- _Work request_: Nothing but the lines from the one with "Screen dimensions: 1095x800" through the end of the records may appear in the answer, each reproduced exactly, pictures omitted.

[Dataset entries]

-.-.-

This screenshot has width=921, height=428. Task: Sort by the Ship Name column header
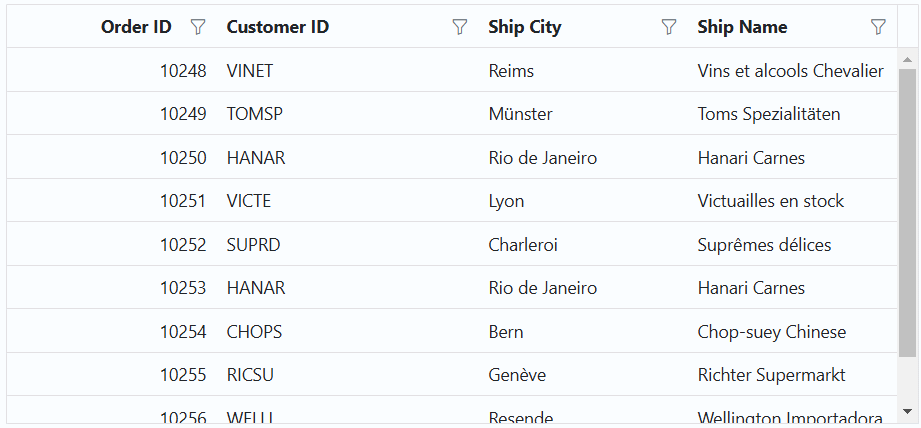742,27
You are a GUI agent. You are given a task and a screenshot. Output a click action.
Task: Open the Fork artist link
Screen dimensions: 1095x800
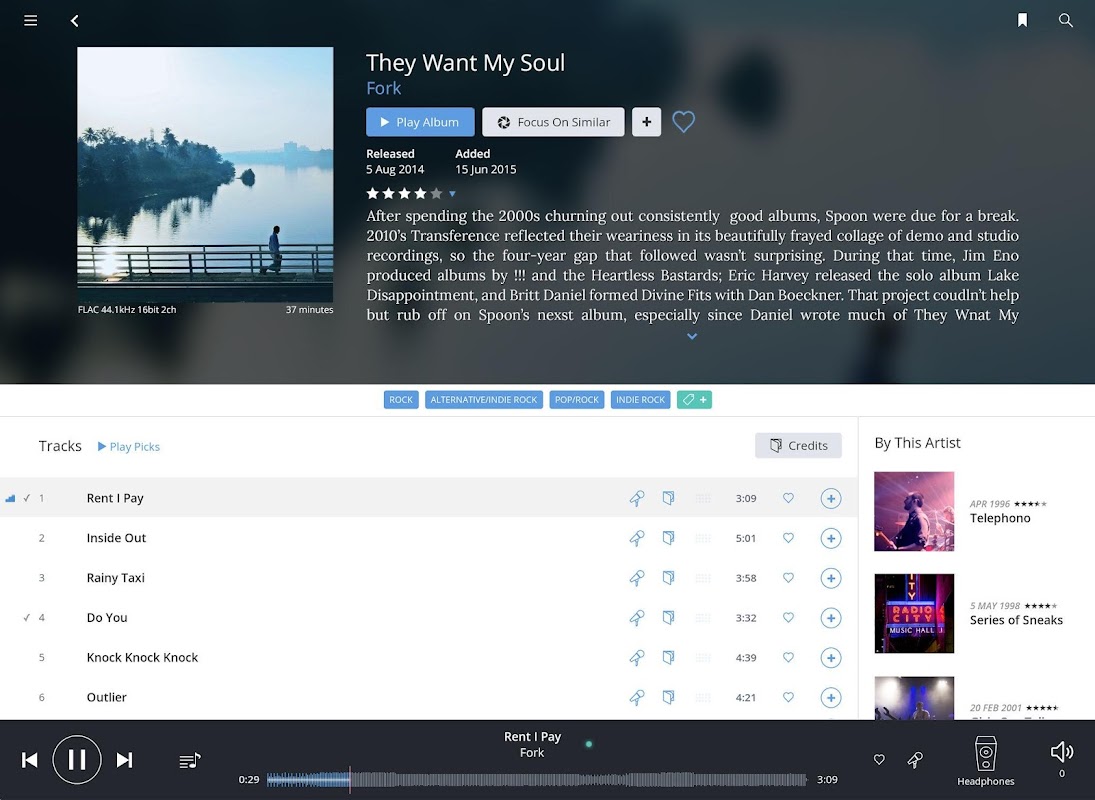click(383, 89)

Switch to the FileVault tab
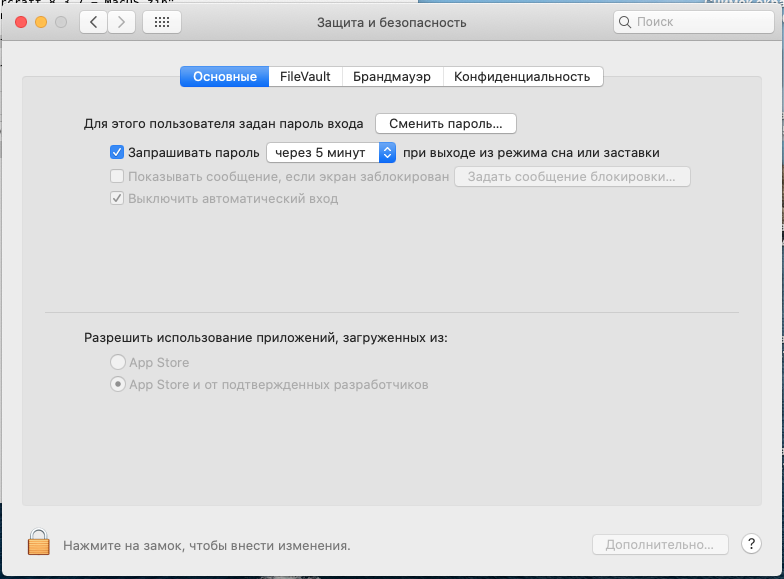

-.-.-

- _Output of the exercise_:
Screen dimensions: 1095x800
click(383, 89)

Switch to the FileVault tab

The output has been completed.